## Provided text
((

OVERNIGHT REVIEW: Long Beach Symphony begins farewells to Music Director Enrique Arturo Diemecke

By Robert D. Thomas
Music Critic
Pasadena Star-News/San Gabriel Valley Tribune/Whittier Daily News
______________________

Long Beach Symphony; Enrique Arturo Diemecke, conductor
Terrace Theatre, Long Beach
Next concert: March 8
Information: www.lbso.org
______________________

For the past quarter-century the Long Beach Symphony has grown steadily in terms of artistic quality while, apparently, also achieving financial stability. In the process, it has consigned to ancient history a turbulent era that included cancelling most of the 1984-1985 season while the ensemble reorganized following bankruptcy.

In 1989 JoAnn Falletta began an acclaimed 12-year-tenure as the orchestra’s music director before moving on to bigger vistas in Buffalo, New York and Virginia. In 2001 Enrique Arturo Diemecke, a dynamic Mexican conductor, succeeded Falletta and he has continued the orchestra’s growth.

However, last November Diemecke — somewhat suddenly and mysteriously — announced that this current season would be his last. Beyond the original release, neither the orchestra nor Diemecke has said much about the decision. The orchestra has formed a search committee for a new music director and its recently announced 80th anniversary season in 2014-2015 will have each of the six concerts led by a different guest conductor, at least some of whom, presumably, could be candidates succeed Diemecke.

Meanwhile, the orchestra is trying to send Demiecke off with panache (the formal celebration will come in the last concert on May 31). Last night’s concert featured him not only as a conductor but as a composer, since the final work on the program, Silvestre Revueltas’ La Noche de los Mayas, features a cadenza for 12 percussionists that Diemecke wrote 15 years when he was conductor of the Orquesta Sinfónica Nacional de México.

In another nod to the birth centennial of English composer Benjamin Britten, the concert opened with an exuberant performance of Britten’s Young Person’s Guide to the Orchestra or, as it is sometimes called, Variations and Fugue on a Theme of Henry Purcell. The piece was also the centerpiece of the orchestra’s free education program for youth, which took place during the week prior to the concert.

In the mid-17th century, Purcell composed incidental music to the play Abdelazar (The Moor’s Revenge), and Britten used Purcell’s hornpipe melody as the basis for music that he composed for a 1946 film entitled Instruments of the Orchestra.

))

## Supplied data

((

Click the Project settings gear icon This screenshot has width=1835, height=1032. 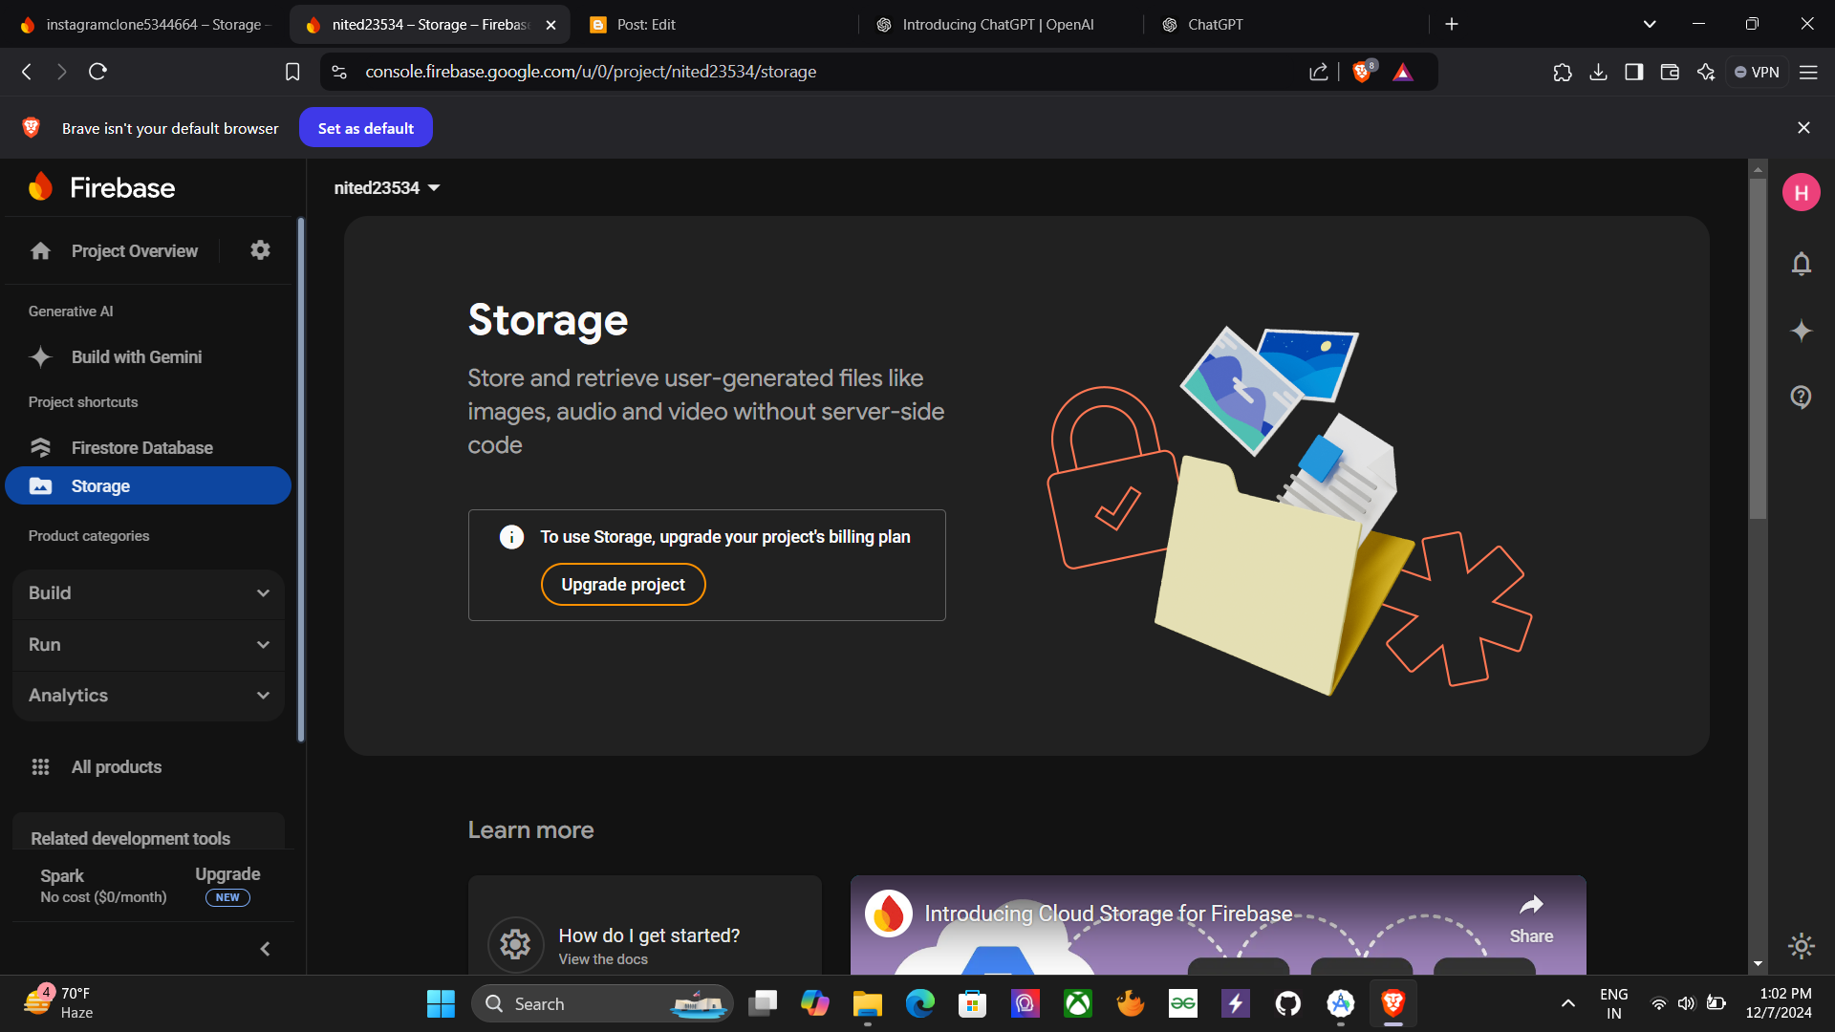(x=261, y=250)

))

## Short exercise
Continue the review of the Long Beach Symphony concert, starting right after its final sentence about Purcell's hornpipe melody and the 1946 film.

## Task output
Diemecke took the opening theme in a lush, stately manner, and the 13 variations showed off solo instruments and sections of the orchestra. The concluding fugue was brisk and built inexorably to a grand finale. Perhaps more than anything, the piece demonstrated the value of hearing music live, as opposed to via recording. Seeing and hearing the variations passed from one section to another added to the enjoyment.

Post-intermission, Diemecke and the orchestra offered a boisterous performance of La Noche de los Mayas, a piece that began as a score for a 1939 movie filmed in the jungles of the Yucatan and ancient Mayan ruins of Mexico. In 1960, composer-conductor José Yves Limatour created a four-movement suite from the film score and, with Diemecke’s cadenza for the 12 percussionists who highlight the final movement, this is the version played by most ensembles today.

This is one of the few film scores that have made it into mainstream classical programs and it has been played by many Southern California orchestras, despite the resource required both in terms of extra percussionists and the instruments they play, which include a native log-like drum and a conch shell.

Diemecke, who was born in Mexico of German parents, clearly relishes this 36-minute work, and the orchestra rose to the challenge not only in the athletic portions but also in the lyrical moments during the two inner movements. As often happened, the audience sat stunned after the final cadence before erupting into a thunderous standing ovation.

Acting as a sandwich between the Britten and Revueltas pieces was Burleske for piano and orchestra, written when Richard Strauss was just 21 years old. If any orchestra has to program this vulgar, 17-minute piece then it might was well engage someone like pianist Alexandre Moutouzkine as soloist to make it at least endurable or, to most in the audience, enjoyable.

The 33-year-old Moutouzkine, who was born in Russia but completed a Master of Music at the Manhattan School of Music in New York City, has the kind of piston-like fingers that are indispensable in this piece, which program annotators Joseph and Elizabeth Kahn described as “a grand waltz fantasy in the flamboyant style of Franz Liszt.” Actually, the way that Moutouzkine threw himself around the piano bench, one could easily have pictured a reincarnation of Liszt if Moutouzkine had the Hungarian composer’s wild hairstyle. An enthusiastic standing ovation brought forth a jazzy encore that proved to be more of the same. One can only hope that there is more than pyrotechnics to Moutouzkine’s musical makeup.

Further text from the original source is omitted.